__Text__:
○ ○ ○

In thinking about the long-term, I also wanted to add these clips from Kristine Kathryn Rusch, followed by Kevin J Anderson who both talk about the importance of thinking of your author career over the long term, and how there will always be ups and downs. These interviews were clearly recorded before the pandemic, but we’re seeing an example of how things can change so quickly right now in these weird times.
Kris Rusch: One of the things I think indies need to do is they need to think longterm. And they’re not. They’re thinking next week or this sub-genre is hot right now and I’m going to write it and I’m going to sell a million books on Amazon, not thinking that everybody’s writing that sub-genre and people are going to eventually stop reading it because they’re not writing from their heart.

○ ○ ○

(Dataset excerpts)
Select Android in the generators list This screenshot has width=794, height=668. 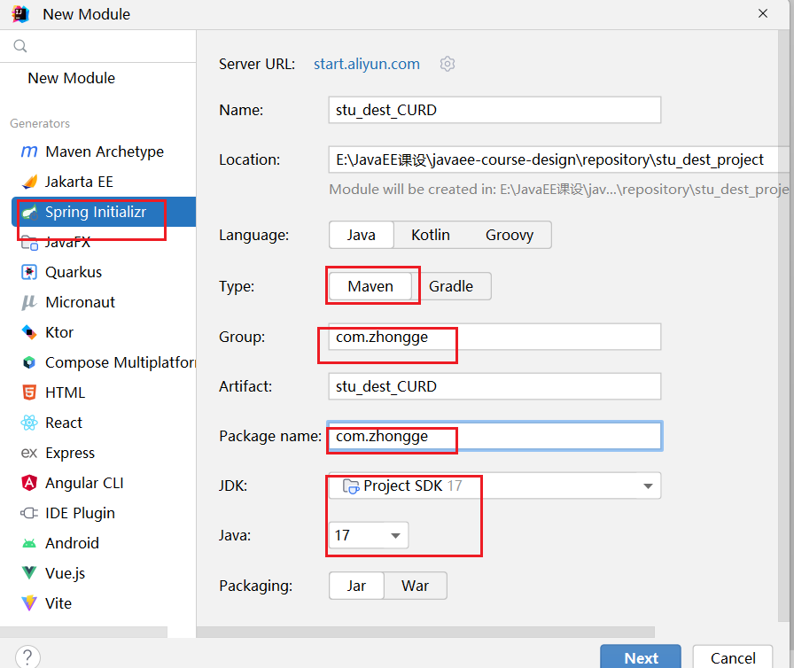[x=72, y=543]
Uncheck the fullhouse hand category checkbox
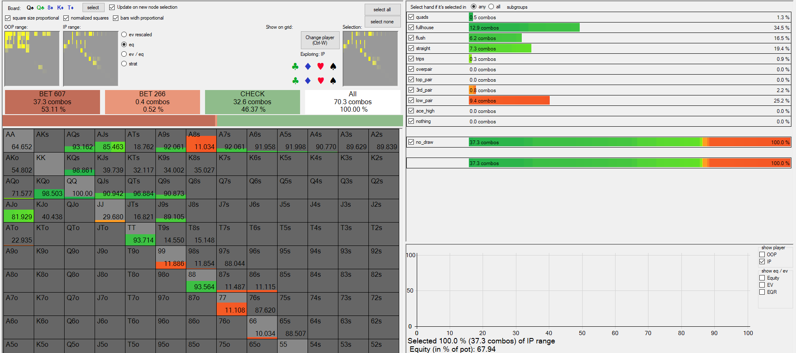Viewport: 796px width, 353px height. coord(411,28)
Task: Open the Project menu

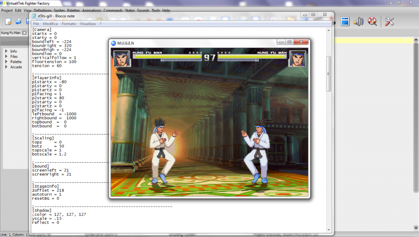Action: click(7, 10)
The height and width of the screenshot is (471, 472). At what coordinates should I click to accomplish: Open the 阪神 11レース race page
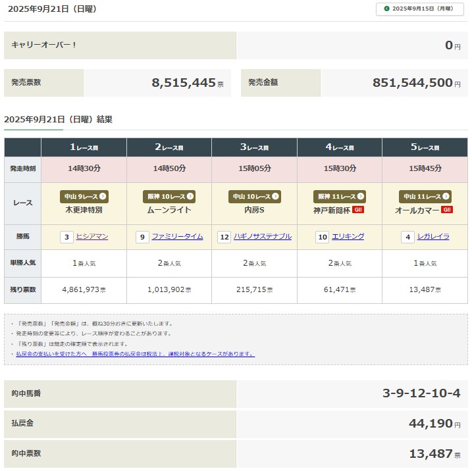[x=340, y=197]
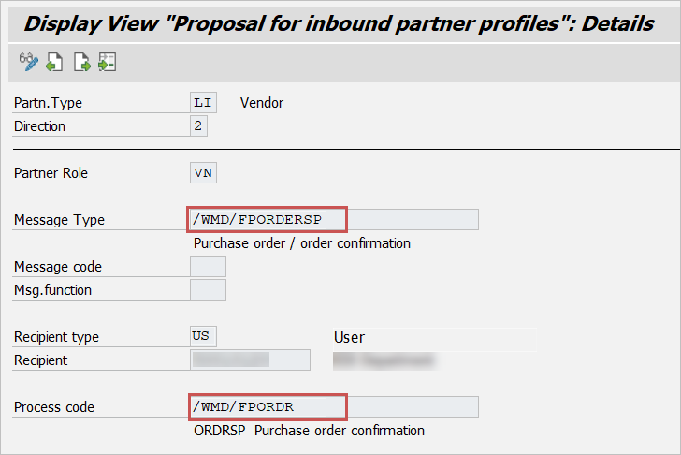Click the Partner Role field with VN
Viewport: 681px width, 455px height.
pos(202,173)
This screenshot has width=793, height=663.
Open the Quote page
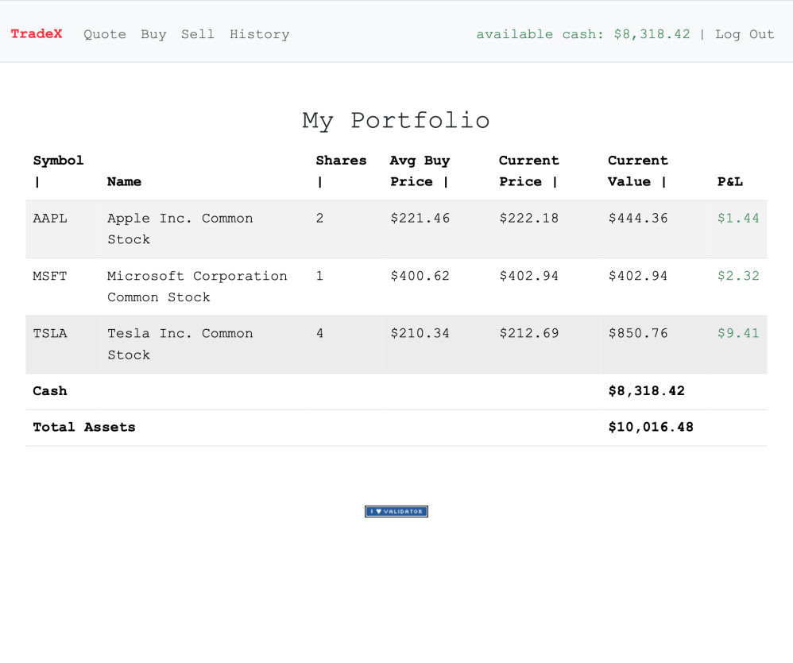104,33
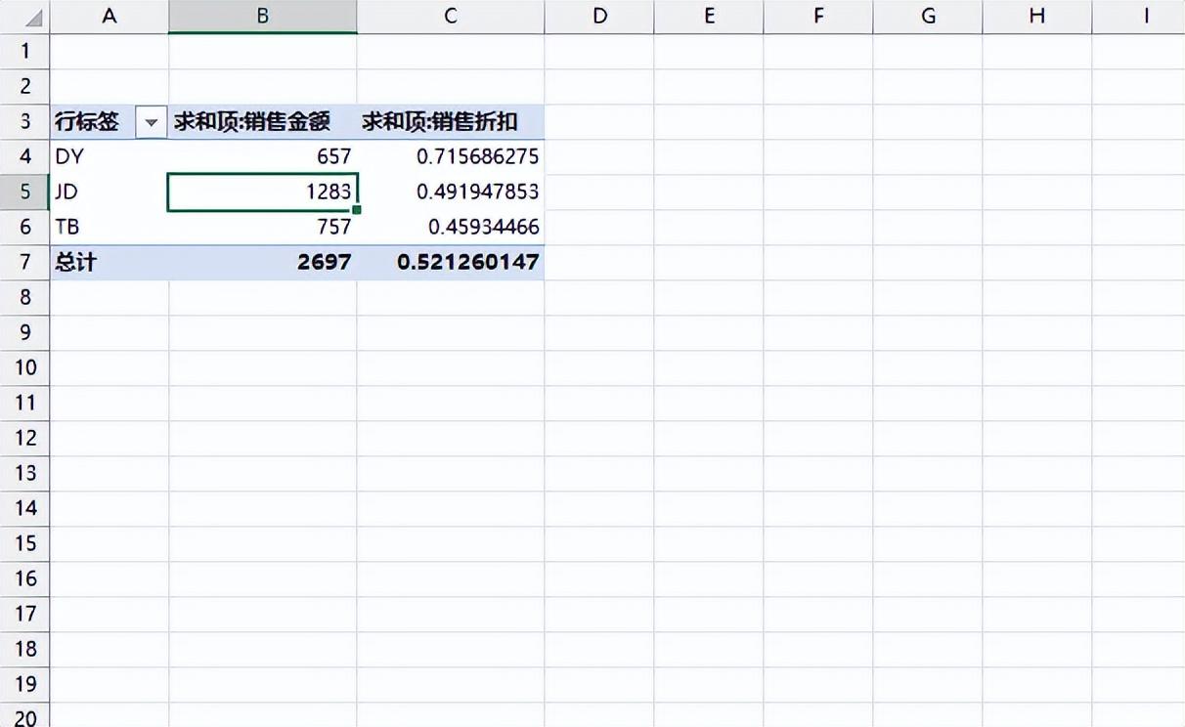This screenshot has width=1185, height=727.
Task: Select row 3 header
Action: pos(24,121)
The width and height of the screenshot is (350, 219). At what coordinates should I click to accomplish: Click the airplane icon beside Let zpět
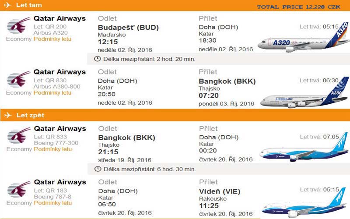click(x=8, y=115)
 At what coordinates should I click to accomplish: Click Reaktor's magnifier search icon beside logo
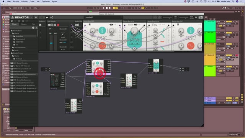click(x=36, y=17)
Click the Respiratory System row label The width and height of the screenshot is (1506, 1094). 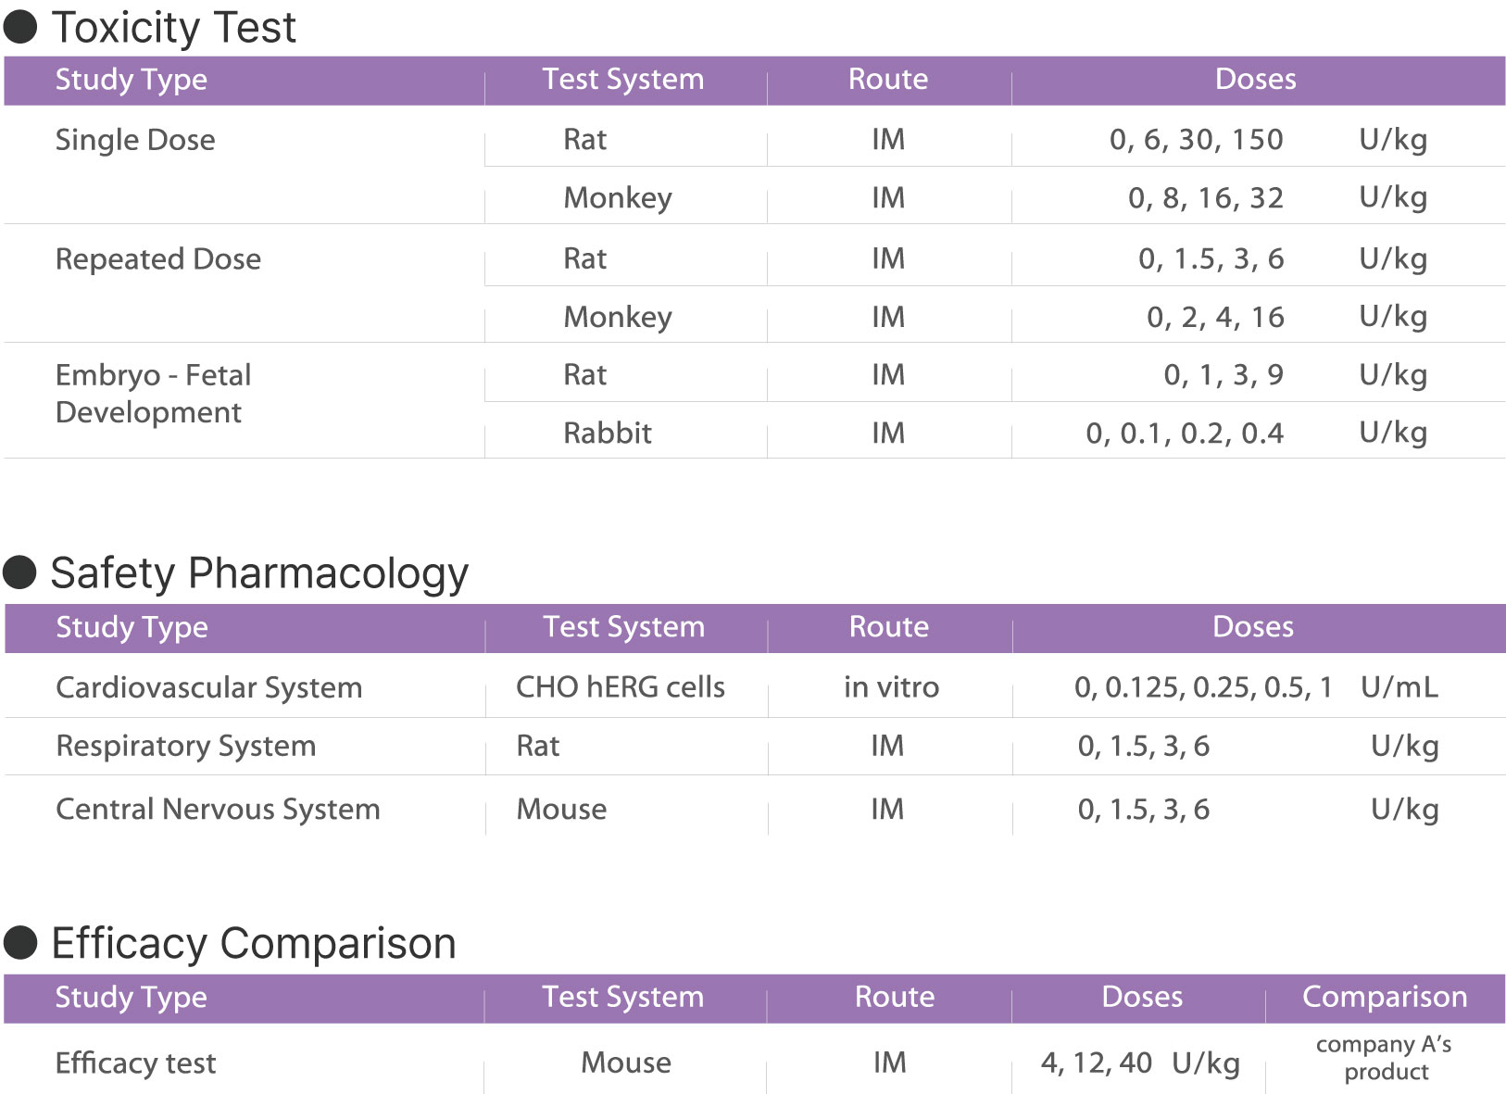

○ ○ ○

__Task details__:
Please edit the passage on long-term author careers, starting at "In thinking about" and ending at "these weird times.", and give that part back with "weird times" changed to "strange times". The rows stand apart from the text and are separate material.

__Output of the task__:
In thinking about the long-term, I also wanted to add these clips from Kristine Kathryn Rusch, followed by Kevin J Anderson who both talk about the importance of thinking of your author career over the long term, and how there will always be ups and downs. These interviews were clearly recorded before the pandemic, but we’re seeing an example of how things can change so quickly right now in these strange times.